Las celebraciones de Año Nuevo 2026 en Ámsterdam quedaron signadas por una noche de violencia, marcada por un grave incendio que destruyó gran parte de la Vondelkerk, una iglesia histórica del siglo XIX que desde hace años funcionaba como sala de conciertos. Aquel edificio, construido en 1872 y de estilo neogótico, quedó rápidamente envuelto en llamas en medio de una madrugada agitada, con ataques con fuegos artificiales y agresiones directas contra los servicios de emergencia, que dejó dos muertos y al menos tres heridos de gravedad.
A primera hora de la madrugada del 1 de enero, el fuego se desató y provocó el colapso total de su torre de 50 metros, ante la conmoción de vecinos y autoridades locales. La intensidad del incendio debilitó la estructura y obligó a los bomberos a concentrar sus esfuerzos en evitar que el fuego se propagara a las viviendas cercanas.
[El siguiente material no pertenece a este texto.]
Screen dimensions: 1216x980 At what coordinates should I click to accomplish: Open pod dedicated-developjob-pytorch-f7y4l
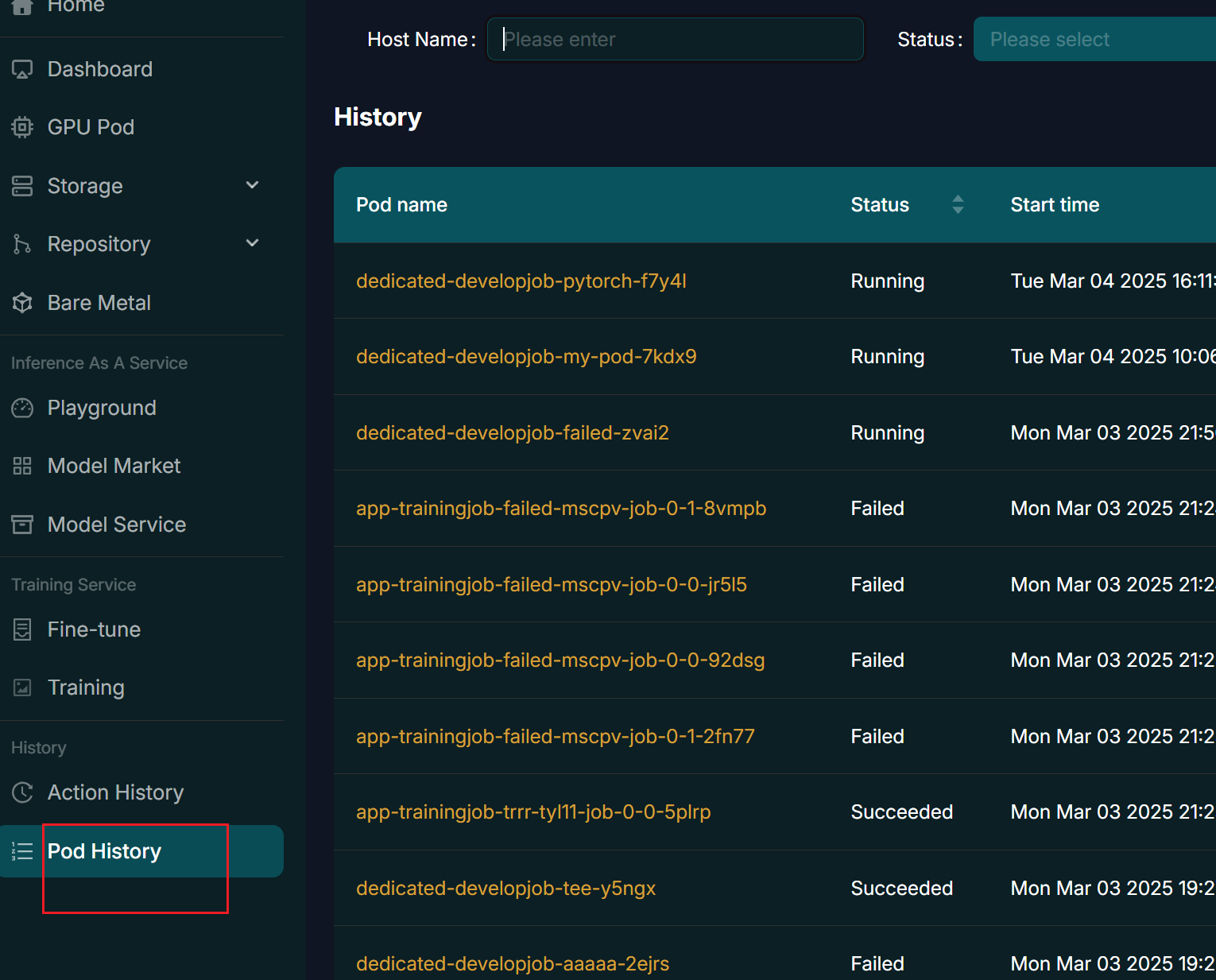[521, 281]
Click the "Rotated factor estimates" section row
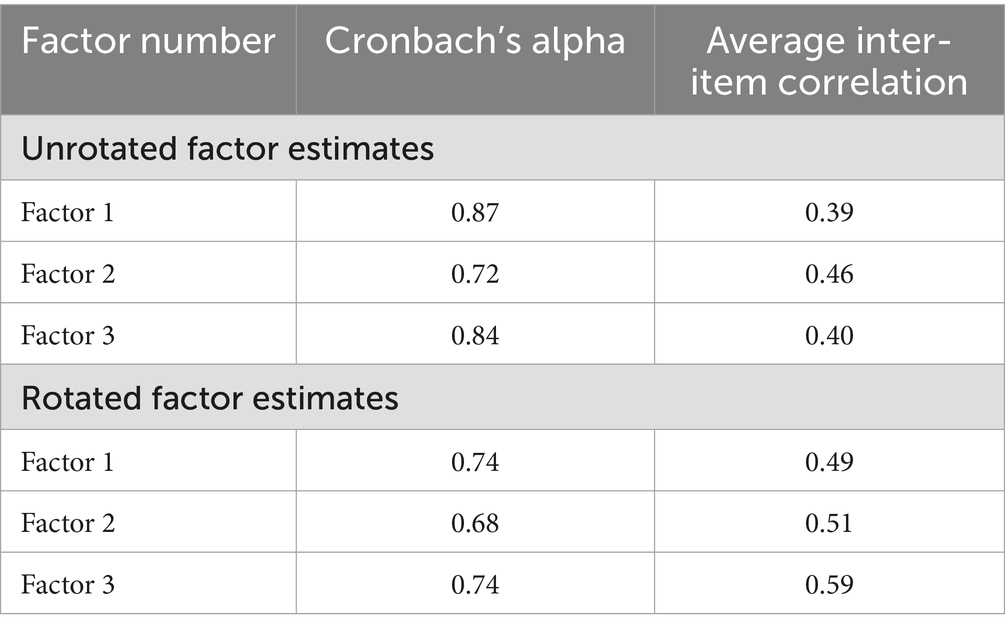The width and height of the screenshot is (1005, 632). [x=210, y=398]
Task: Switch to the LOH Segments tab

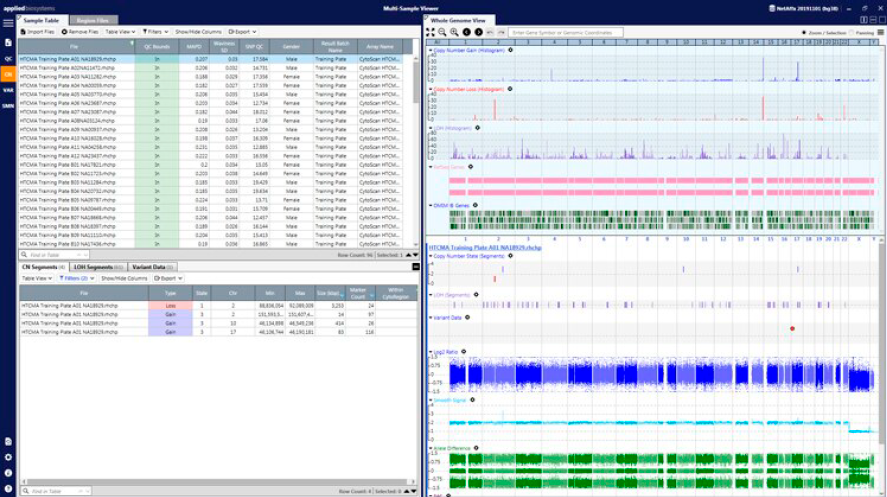Action: [97, 267]
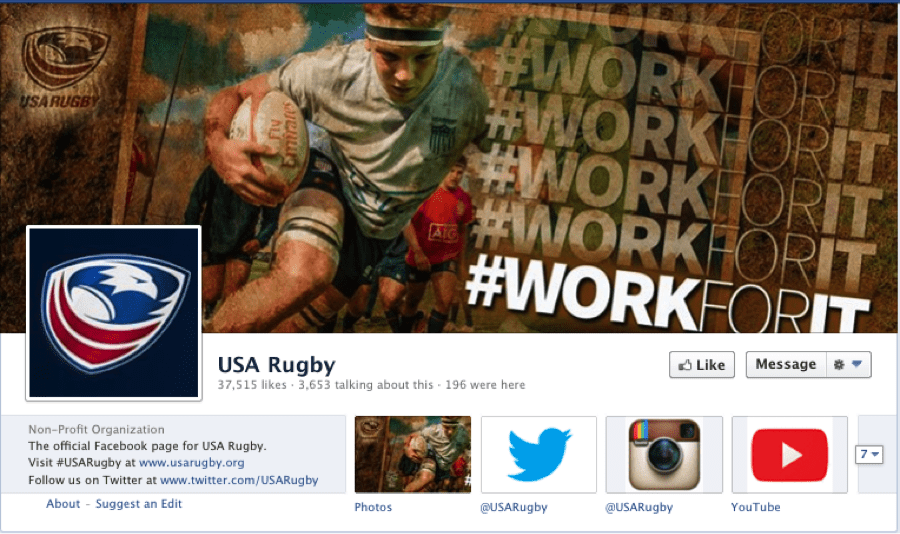Viewport: 900px width, 534px height.
Task: Click the @USARugby label under the Twitter tile
Action: click(x=514, y=507)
La alcaldesa de Ámsterdam, Femke Halsema, expresó su pesar por la pérdida del histórico templo dañado.
De esta manera, por razones de seguridad, todas las casas ubicadas alrededor de la iglesia fueron evacuadas de manera preventiva. El viento complicó las tareas, ya que arrastraba restos encendidos de la torre y del techo. Para facilitar el operativo, las autoridades cortaron el suministro eléctrico a unos 90 hogares.
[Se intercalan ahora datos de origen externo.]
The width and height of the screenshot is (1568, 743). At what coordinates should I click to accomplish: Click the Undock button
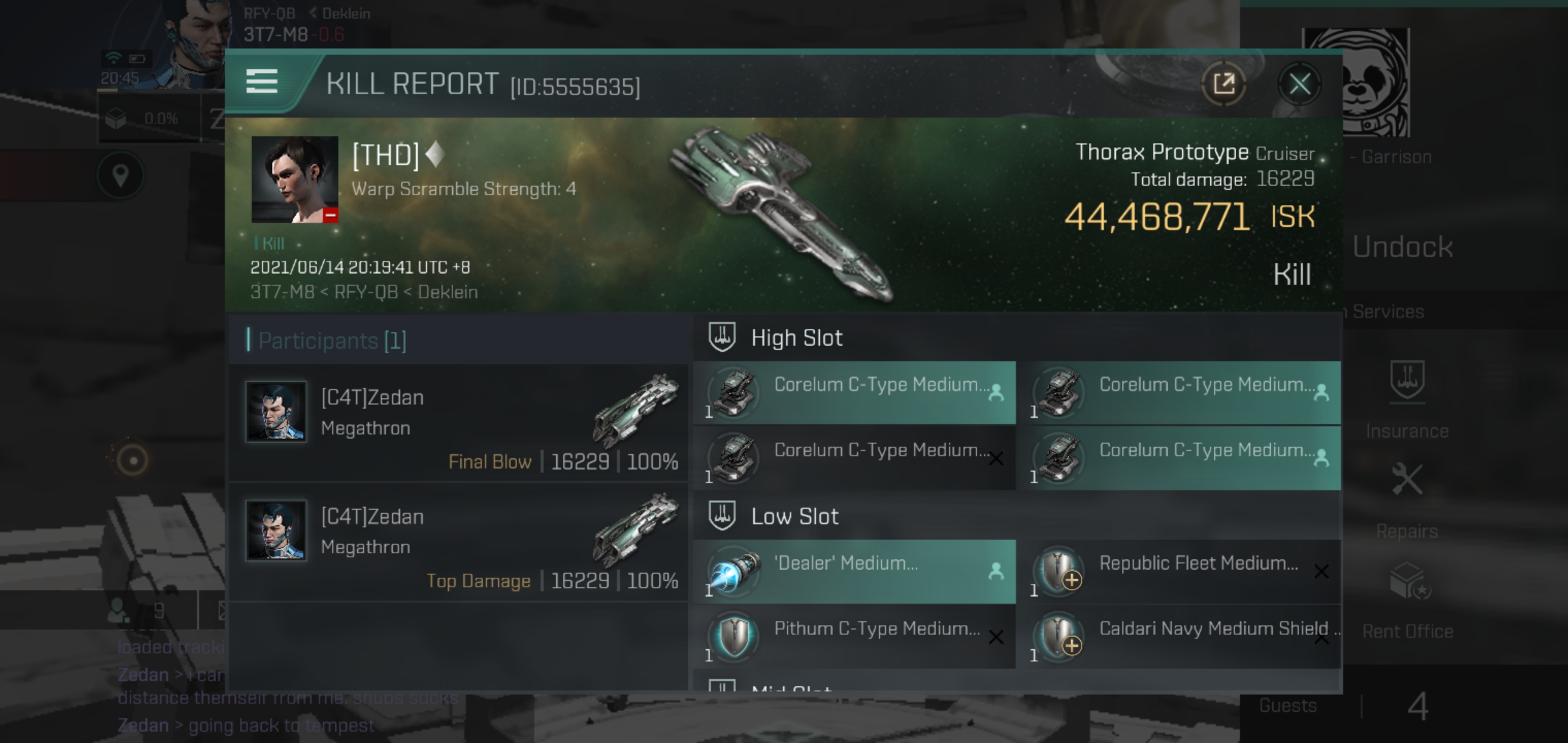point(1402,247)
Los servicios de emergencia informaron que el incendio dejó en pie las paredes del templo. No se registraron víctimas dentro de la iglesia y el resto de la estructura no colapsó, aunque los daños materiales fueron considerables.
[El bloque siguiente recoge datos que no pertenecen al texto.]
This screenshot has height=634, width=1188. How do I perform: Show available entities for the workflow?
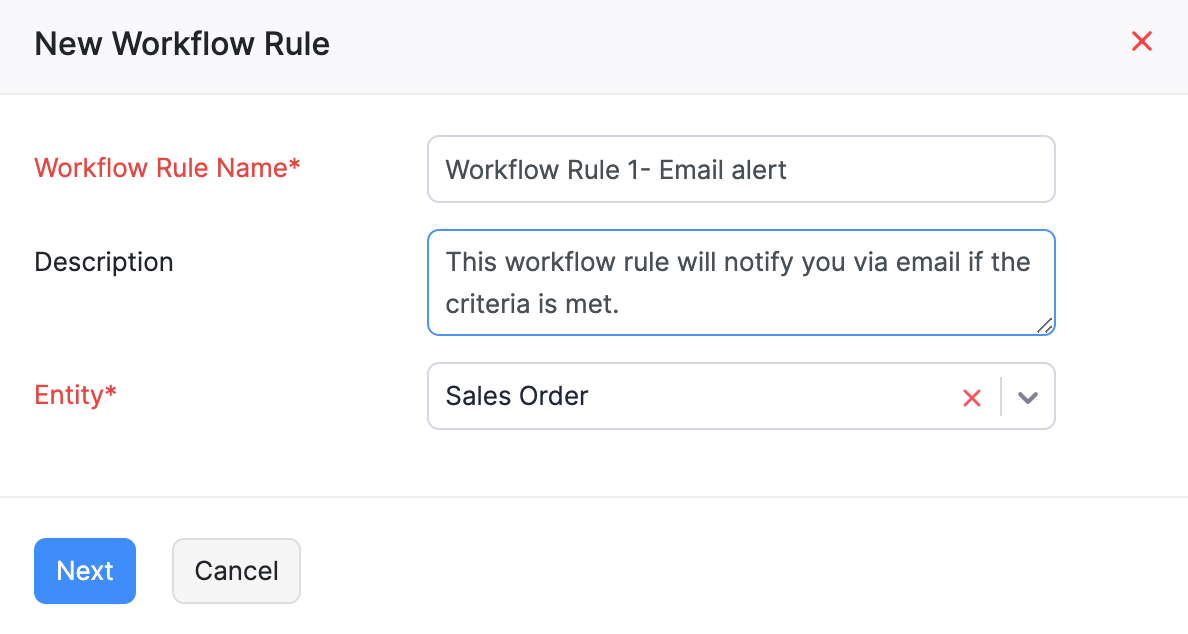1027,397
Algunos vecinos de la zona señalaron que, poco antes del inicio del fuego, "vieron fuegos artificiales acercarse a la torre de la iglesia". De todos modos, los bomberos aclararon que la causa todavía está siendo investigada.
Año nuevo en llamas en Ámsterdam: dos muertos por la pirotecnia
Un adolescente de 17 años y un hombre de 38 murieron en accidentes relacionados con el uso de fuegos artificiales, mientras que otras tres personas sufrieron heridas de gravedad.
A la par que la ciudad celebraba la llegada de 2026, distintos barrios se convirtieron en escenario de ataques contra policías y bomberos, en una noche que las autoridades calificaron como una de las más tensas de los últimos años.
“Anoche, Ámsterdam perdió uno de sus monumentos más íntimos”, expresó la alcaldesa Femke Halsema sobre la iglesia incendiada. Recordó que, desde la colocación de su primera piedra en 1872, la iglesia fue mucho más que un edificio religioso: “Fue el corazón palpitante de un barrio, un punto de referencia para generaciones que crecieron, vivieron y envejecieron a su alrededor”.
De hecho, los servicios de emergencia enfrentaron una ola de agresiones mientras intentaban controlar incendios y disturbios: policías y bomberos fueron atacados con fuegos artificiales y otros elementos. La funcionaria Kooiman confirmó que recibió el impacto de pirotecnia en tres oportunidades mientras cumplía tareas en Ámsterdam.

Paralelamente, la violencia se replicó en otras ciudades: en Breda, grupos lanzaron bombas molotov contra efectivos policiales.